VQPP: Video Query Performance Prediction Benchmark
New benchmark with 56K text queries and 51K videos tackles the underexplored frontier of video search prediction.
A team from the University of Bucharest has launched VQPP, the first dedicated benchmark for predicting the performance of video searches. Query Performance Prediction (QPP) is a critical task in information retrieval, used to gauge how well a search system will answer a query before or after executing it. While extensively studied for text and images, QPP for content-based video retrieval (CBVR) has remained largely unexplored. The VQPP benchmark aims to fill this gap, providing a standardized playground for developing and comparing video QPP models.
The benchmark is substantial, comprising two distinct text-to-video retrieval datasets with a total of 56,000 text queries and 51,000 videos. It comes with official training, validation, and test splits to ensure reproducible and comparable research. The researchers evaluated multiple pre-retrieval (predicting before search) and post-retrieval (predicting after search) performance predictors. A key finding is that pre-retrieval predictors achieved competitive performance, which is significant because it allows systems to estimate search quality without running the computationally expensive video retrieval step first.
To demonstrate practical utility, the authors used the best-performing pre-retrieval predictor as a reward model to train a large language model (LLM) on the task of query reformulation via Direct Preference Optimization (DPO).
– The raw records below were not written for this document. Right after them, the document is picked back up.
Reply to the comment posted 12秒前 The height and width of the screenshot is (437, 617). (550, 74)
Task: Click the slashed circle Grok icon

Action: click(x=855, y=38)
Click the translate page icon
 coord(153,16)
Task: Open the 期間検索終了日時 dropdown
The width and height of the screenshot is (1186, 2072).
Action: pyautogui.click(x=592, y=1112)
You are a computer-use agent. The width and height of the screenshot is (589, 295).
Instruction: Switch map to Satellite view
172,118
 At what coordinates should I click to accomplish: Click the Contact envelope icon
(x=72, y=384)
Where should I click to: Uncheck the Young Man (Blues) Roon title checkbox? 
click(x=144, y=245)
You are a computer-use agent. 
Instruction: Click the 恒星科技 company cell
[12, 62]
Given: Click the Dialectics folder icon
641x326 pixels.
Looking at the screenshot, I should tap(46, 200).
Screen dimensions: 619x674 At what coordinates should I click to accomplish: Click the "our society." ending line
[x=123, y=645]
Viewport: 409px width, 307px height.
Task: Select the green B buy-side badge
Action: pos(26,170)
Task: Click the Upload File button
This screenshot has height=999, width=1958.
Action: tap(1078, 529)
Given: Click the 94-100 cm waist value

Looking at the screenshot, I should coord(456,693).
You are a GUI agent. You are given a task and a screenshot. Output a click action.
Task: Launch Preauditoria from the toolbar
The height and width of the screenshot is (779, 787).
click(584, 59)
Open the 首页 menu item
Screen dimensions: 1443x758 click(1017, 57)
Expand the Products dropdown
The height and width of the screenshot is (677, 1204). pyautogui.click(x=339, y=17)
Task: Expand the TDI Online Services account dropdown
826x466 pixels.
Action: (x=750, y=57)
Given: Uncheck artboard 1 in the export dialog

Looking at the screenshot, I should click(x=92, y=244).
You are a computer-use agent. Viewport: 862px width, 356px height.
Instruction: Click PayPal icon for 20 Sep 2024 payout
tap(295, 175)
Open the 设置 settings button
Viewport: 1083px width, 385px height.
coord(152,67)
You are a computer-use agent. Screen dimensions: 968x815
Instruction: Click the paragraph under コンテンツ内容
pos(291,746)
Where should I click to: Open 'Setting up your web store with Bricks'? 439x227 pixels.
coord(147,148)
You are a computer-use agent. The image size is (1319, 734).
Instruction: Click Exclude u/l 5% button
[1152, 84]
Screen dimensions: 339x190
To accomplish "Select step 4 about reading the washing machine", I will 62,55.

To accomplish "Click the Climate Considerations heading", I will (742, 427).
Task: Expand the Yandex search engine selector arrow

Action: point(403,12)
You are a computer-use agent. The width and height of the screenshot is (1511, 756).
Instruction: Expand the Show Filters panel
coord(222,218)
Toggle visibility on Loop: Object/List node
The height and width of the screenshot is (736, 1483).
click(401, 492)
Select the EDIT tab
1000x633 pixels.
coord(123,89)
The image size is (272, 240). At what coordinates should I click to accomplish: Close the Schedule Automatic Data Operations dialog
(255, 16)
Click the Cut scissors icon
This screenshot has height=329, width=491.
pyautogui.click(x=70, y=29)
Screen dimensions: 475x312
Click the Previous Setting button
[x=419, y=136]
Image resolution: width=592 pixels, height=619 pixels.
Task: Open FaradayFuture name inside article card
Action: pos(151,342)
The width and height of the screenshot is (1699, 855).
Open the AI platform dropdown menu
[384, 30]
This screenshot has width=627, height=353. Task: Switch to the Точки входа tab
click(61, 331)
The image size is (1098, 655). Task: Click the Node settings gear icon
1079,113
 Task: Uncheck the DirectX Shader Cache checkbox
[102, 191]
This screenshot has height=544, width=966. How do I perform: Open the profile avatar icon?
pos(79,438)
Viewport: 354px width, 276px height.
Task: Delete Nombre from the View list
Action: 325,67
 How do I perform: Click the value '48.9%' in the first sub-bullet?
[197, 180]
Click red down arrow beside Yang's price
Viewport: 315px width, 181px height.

This shows how VQPP can directly feed into improving real-world search systems by generating better search queries. The release of the benchmark and code is a foundational step that could accelerate progress in video search, recommendation systems, and multimedia AI, enabling smarter, more efficient retrieval from the vast and growing repositories of video content online.
- First benchmark for Video Query Performance Prediction (VQPP), containing 56K queries and 51K videos across two datasets.
- Shows pre-retrieval predictors are competitive, enabling quality estimation before costly video search execution.
- Used the best predictor as a reward model to train an LLM for query reformulation via Direct Preference Optimization (DPO).
Why It Matters
Enables smarter, more efficient video search systems and paves the way for AI that can better understand and retrieve multimedia content.